* _Data supplied_:
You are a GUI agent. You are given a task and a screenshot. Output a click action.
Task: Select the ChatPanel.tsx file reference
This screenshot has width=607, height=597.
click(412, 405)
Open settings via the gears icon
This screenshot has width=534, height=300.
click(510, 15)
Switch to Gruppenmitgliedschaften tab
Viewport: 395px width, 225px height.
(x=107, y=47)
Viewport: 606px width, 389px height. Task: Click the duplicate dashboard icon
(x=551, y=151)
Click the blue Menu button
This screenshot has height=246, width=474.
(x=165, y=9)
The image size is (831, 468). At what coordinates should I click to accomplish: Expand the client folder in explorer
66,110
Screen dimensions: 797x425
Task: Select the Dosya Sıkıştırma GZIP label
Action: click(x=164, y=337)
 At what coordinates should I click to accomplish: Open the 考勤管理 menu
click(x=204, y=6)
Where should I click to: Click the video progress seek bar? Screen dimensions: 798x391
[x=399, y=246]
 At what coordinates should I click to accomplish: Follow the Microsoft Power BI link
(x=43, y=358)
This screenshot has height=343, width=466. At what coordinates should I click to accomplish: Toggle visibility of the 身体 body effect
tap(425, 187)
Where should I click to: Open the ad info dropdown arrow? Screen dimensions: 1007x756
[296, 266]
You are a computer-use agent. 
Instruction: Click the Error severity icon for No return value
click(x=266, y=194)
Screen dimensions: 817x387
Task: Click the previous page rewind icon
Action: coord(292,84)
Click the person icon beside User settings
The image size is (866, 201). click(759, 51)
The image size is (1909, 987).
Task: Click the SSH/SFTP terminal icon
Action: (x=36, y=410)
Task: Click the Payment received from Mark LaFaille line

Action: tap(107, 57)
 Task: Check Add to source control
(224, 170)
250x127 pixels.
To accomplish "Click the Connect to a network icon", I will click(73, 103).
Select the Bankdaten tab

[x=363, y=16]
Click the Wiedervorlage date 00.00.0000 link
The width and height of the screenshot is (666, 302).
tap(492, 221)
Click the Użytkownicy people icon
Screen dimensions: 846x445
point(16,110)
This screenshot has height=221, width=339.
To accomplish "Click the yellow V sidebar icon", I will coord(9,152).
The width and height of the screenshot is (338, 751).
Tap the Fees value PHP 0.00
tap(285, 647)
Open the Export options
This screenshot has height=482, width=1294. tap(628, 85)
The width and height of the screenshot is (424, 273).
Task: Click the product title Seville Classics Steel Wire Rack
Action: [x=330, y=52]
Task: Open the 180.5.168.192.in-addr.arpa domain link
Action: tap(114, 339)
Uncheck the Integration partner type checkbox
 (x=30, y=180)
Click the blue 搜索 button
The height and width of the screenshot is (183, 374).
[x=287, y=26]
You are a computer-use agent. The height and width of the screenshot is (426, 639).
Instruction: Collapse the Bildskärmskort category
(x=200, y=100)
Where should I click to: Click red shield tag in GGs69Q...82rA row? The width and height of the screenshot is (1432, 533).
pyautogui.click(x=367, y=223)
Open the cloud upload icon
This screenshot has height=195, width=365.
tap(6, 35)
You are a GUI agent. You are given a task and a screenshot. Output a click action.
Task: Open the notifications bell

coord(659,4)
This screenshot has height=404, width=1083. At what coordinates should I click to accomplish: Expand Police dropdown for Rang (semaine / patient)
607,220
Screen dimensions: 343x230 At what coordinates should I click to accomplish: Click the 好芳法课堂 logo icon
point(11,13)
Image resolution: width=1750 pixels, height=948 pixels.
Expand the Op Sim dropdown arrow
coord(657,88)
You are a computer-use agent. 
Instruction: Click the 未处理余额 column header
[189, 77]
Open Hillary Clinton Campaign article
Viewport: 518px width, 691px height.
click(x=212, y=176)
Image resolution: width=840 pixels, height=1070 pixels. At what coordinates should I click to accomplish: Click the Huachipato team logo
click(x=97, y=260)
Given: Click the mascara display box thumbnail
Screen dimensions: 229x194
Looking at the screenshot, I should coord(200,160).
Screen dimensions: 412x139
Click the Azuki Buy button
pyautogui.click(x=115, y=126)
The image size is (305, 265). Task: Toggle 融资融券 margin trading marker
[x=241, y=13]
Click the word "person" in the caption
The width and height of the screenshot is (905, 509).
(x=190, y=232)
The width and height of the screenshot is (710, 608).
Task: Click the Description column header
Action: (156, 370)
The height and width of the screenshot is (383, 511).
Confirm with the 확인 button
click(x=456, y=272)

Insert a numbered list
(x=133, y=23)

* _What is asked_: Can you rewrite the part of the items that opens with the line containing "Given: Click the" and runs through the end of the items, changing "Screen dimensions" to "Display size" and leaving everything else as it is?

* _Answer to this task_:
Given: Click the mascara display box thumbnail
Display size: 229x194
Looking at the screenshot, I should coord(200,160).
Display size: 412x139
Click the Azuki Buy button
pyautogui.click(x=115, y=126)
The image size is (305, 265). Task: Toggle 融资融券 margin trading marker
[x=241, y=13]
Click the word "person" in the caption
The width and height of the screenshot is (905, 509).
(x=190, y=232)
The width and height of the screenshot is (710, 608).
Task: Click the Description column header
Action: (156, 370)
The height and width of the screenshot is (383, 511).
Confirm with the 확인 button
click(x=456, y=272)

Insert a numbered list
(x=133, y=23)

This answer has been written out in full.